TEXT EXCERPT:

People pay premium prices for clothes for stupid reasons, it’s up to you to find and exploit whatever you can come up with that makes them want to buy your stuff. Considering that *all* these clothes are basically about self-identification, then telling a black person that this shirt was supplied by somebody “like you” whilst the other one is supplied by somebody “not like you” is not only an obvious, if regrettable outcome, but the business guy literally wouldn’t be doing his job if he didn’t give it a shot to move merchandise.

Again, the actual tactics are way ugly, but the strategy is textbook marketing.

It’s up to society to erase these type of lines, not business.

18

seth edenbaum 08.11.04 at 5:03 pm

It’s nice to see something other than one size fits all liberalism. That in itself is close to the sort of market theory that I truly despise. Both maintain the illusion that people are more intelligent than they’ve ever been shown to be. How can you defend freedom and democracy if you assume they aren’t?
Just watch me:

There is a moral difference between what some want to call black ‘racism’ and white racism. There’s a moral difference between the anger of the italian and polish peasants -and that’s what they are- in brooklyn and the manhattanites who are displacing them by buying them out. There is no ‘equality’ between the powerful and the weak. Accepting that, Kang’s problems are his own.
He didn’t go for acceptance. He should have put billboards with his face on them, but he didn’t, he hid. If he had had the guts to put his smiling asian face out front and center he’d be a star.
If you come into someone’s house you show respect. People aren’t that smart but they know when they’ve been insulted.

19

dsquared 08.11.04 at 5:10 pm

Seth and Chris: I see the point you’re making (that the identity, including the racial identity, of the manufacturer is part of the value-added in the product, and that if Kang was trying to pass of his t-shirts as having been made by brothers from the hood, this was a minor consumer fraud), but

a) we don’t give Abercrombie & Fitch a free pass when it comes to using racist caricatures in their marketing material

b) it really does appear from the article that all the “rage” was coming from rival producers rather than from consumers, which makes the whole thing look really suspect

I’d tentatively add

c) encouraging anyone to regard the provenance of a piece of clothing as part of its value added is a silly and destructive marketing tactic always and everywhere and should be discouraged

but wouldn’t push a point.

PROBLEM STATEMENT:
Copy the comment thread from "Seth and Chris: I" up to and including "push a point.", changing "t-shirts" to "sweatshirts".

Element and text position data
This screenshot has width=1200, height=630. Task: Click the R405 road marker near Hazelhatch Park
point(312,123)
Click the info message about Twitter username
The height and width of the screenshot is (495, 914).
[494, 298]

TASK RESULT:
Seth and Chris: I see the point you’re making (that the identity, including the racial identity, of the manufacturer is part of the value-added in the product, and that if Kang was trying to pass of his sweatshirts as having been made by brothers from the hood, this was a minor consumer fraud), but

a) we don’t give Abercrombie & Fitch a free pass when it comes to using racist caricatures in their marketing material

b) it really does appear from the article that all the “rage” was coming from rival producers rather than from consumers, which makes the whole thing look really suspect

I’d tentatively add

c) encouraging anyone to regard the provenance of a piece of clothing as part of its value added is a silly and destructive marketing tactic always and everywhere and should be discouraged

but wouldn’t push a point.